Boycotter Delhaize ? Comment cette action originale pourrait débloquer le conflit social
131 personnalités signent une carte blanche, en appelant au boycott de l’enseigne au lion. Une mesure efficace pour solutionner le conflit social opposant direction et syndicats ? Analyse avec Benoit Rihoux (UCLouvain), spécialiste des mouvements sociaux.
Boycotter les magasins Delhaize pour dénoncer l’attitude bloquante de la direction dans le conflit social qui l’oppose aux syndicats. Voilà l’idée des 131 personnalités ayant signé une carte blanche dans les colonnes du Soir. Parmi eux : Yvon Englert, pro-recteur de l’ULB, à l’origine de cette initiative, Olivier De Schutter, professeur de droit international à l’UCLouvain, Yves Coppieters, professeur de santé publique à l’ULB, Christine Mahy, directrice du Réseau wallon de lutte contre la pauvreté ou encore les réalisateurs Jaco Van Dormael et Luc Dardenne. Dans le viseur de ces personnalités issues des milieux artistique, académique et de la société civile, le projet de franchise de 128 magasins de l’enseigne au lion.
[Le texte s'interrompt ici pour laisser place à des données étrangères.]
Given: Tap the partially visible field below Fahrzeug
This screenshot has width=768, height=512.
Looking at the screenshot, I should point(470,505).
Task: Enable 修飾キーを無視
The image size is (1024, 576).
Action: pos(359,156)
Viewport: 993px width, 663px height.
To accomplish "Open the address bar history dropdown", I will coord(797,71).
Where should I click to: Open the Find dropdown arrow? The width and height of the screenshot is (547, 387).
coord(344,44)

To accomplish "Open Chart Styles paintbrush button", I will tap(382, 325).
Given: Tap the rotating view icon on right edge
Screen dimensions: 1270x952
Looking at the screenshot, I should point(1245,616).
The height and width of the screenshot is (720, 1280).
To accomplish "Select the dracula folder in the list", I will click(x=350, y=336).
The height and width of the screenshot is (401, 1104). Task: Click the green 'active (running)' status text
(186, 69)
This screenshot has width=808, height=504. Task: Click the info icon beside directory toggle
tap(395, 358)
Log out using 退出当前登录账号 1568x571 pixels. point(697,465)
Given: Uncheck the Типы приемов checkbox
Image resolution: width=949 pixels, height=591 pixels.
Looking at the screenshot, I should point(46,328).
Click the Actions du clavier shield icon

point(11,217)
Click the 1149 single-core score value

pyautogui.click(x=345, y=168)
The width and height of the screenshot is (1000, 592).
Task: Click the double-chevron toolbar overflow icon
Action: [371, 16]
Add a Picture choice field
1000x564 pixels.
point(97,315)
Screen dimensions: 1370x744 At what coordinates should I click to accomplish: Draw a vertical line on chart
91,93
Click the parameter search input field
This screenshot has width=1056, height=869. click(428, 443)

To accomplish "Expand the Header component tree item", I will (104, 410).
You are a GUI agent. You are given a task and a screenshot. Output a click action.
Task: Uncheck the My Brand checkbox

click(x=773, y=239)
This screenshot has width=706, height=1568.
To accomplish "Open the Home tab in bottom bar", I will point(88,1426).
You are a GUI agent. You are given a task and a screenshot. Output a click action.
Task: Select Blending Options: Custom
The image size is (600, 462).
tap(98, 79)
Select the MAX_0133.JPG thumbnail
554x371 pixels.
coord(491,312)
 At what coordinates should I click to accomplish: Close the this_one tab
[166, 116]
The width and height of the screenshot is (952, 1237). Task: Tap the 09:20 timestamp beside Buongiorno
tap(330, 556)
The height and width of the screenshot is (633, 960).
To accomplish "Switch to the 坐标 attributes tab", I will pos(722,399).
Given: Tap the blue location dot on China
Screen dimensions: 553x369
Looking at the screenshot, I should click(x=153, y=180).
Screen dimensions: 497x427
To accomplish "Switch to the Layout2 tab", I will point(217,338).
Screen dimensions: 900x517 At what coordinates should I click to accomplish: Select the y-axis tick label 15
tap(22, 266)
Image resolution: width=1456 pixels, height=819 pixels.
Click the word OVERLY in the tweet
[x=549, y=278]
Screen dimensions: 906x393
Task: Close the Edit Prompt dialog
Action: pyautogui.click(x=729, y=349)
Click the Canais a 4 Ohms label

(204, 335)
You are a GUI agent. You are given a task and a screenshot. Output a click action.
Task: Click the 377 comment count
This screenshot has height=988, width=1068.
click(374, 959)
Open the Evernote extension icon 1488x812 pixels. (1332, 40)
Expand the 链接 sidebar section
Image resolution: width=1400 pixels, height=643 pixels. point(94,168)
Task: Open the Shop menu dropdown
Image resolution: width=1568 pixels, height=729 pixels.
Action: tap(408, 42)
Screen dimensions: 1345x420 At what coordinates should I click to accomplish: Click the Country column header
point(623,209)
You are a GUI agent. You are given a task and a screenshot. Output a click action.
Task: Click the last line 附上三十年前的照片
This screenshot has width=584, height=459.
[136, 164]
Un projet motivé par le profit et néfaste pour les employés de Delhaize, selon les cosignataires de la carte blanche.
Comment expliquer que de nombreuses personnalités publiques, issues de milieux différents, prennent position contre le projet de franchise de Delhaize ? « Ce sont des personnes engagées socialement, qui se sont déjà exprimées sur d’autres thèmes par le passé », lance Benoit Rihoux (UCLouvain), spécialiste des mouvements sociaux. Néanmoins, note l’expert, qu’un groupe de personnalités s’oppose publiquement au projet d’une enseigne de grande distribution est moins fréquent. « Les syndicats tentent d’élargir leurs relais, afin de faire passer à l’action les personnes moins politisées. Ces dernières sont moins susceptibles d’écouter un leader de la FGTB, auquel elles ne s’identifient pas. C’est une des limites de l’action syndicale : elle n’engage que le personnel syndiqué ».
Boycotter Delhaize, une action contre-productive ?
D’après les auteurs de la carte blanche, le boycott permettrait de faire avancer le conflit social qui oppose la direction et les syndicats depuis de longues semaines. Pour le porte-parole de Delhaize, cité par nos collègues du Soir, une telle action serait contre-productive. « Les actions de boycott sont contre-productives car elles réduisent notre chiffre d’affaires et mettent en péril l’avenir de Delhaize et de ses 32.000 collaborateurs, ceux des affiliés inclus », réagit Roel Dekelver. En tant qu’expert des mouvements sociaux, Benoit Rihoux valide ce constat en partie. « Le boycott est un moyen de pression économique et peut logiquement avoir un impact négatif sur le chiffre d’affaires. On assiste à un bras de fer entre deux camps, où toute action a un coût économique ».
Le boycott de Delhaize pour remplacer les piquets de grève
Ces personnalités publiques se sont regroupées dans un appel au boycott car elles estiment que la justice met en péril le droit de grève. « La direction a eu recours à des décisions de justice qui ont tout fait, en l’absence d’une représentation équilibrée des parties devant les tribunaux, pour empêcher les grévistes d’exercer un droit de grève concret », écrivent les 131 cosignataires. Selon Benoit Rihoux, l’issue d’un tel boycott est incertaine, contrairement à l’impact d’une grève. « Un piquet de grève empêche physiquement d’accéder à un magasin. Dans le cas d’un boycott, on laisse aux consommateurs le choix d’adhérer ou non au message ». Le chercheur à l’UCLouvain pointe un avantage du boycott : sa légalité. « Mais le suivi de l’opération n’est pas garanti. Des militants ou représentants syndicaux y souscriront mais quid des consommateurs lambdas ? Se rendront-ils dans des magasins d’autres chaînes, plus distants géographiquement » ?
Pour Benoit Rihoux, boycotter Delhaize fonctionnera si les 131 cosignataires de la carte blanche parviennent à mobiliser la population. « Quand un mode d’action classique ne porte pas ses fruits, il faut parfois faire preuve d’originalité pour se tourner vers un autre mode d’action ».